With the business of Fury's death and return squared away, the character was at last experiencing a healthy return to the comic pages. Inspired by the paranoia entertainment of programs like X-Files and The Pretender, Marvel writers were now stripping S.H.I.E.L.D. of its all-powerful "save the world" ethic from the 60's and early 70's and shearing it with a darker vision of conspiracies and background manipulations.

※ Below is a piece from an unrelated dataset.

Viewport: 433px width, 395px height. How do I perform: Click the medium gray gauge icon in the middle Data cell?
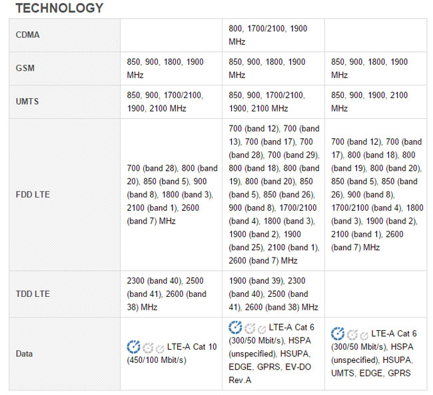point(250,328)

Reinvigorated, Nick Fury was free from the self-doubts that beset him in the 80's and was now a man hell-bent to restore order, and more importantly humanity into the world of espionage. After nearly a decade of bordering on being an anti-hero, Fury was returning to his heroic roots. Lacking his own solo title, Fury returned to familiar territory in the pages of the hot-selling Captain America, under the pen of Dan Jurgens, and the offbeat third attempt at a new Deathlok. After nearly four decades, the character was breaking new ground with his first adventures in paperback (the novel Nick Fury, Agent of S.H.I.E.L.D. : Empyre), television (the FOX tv movie Nick Fury, Agent of S.H.I.E.L.D. starring David Hasselhoff) and the internet(the cybercomic Jungle Warfare).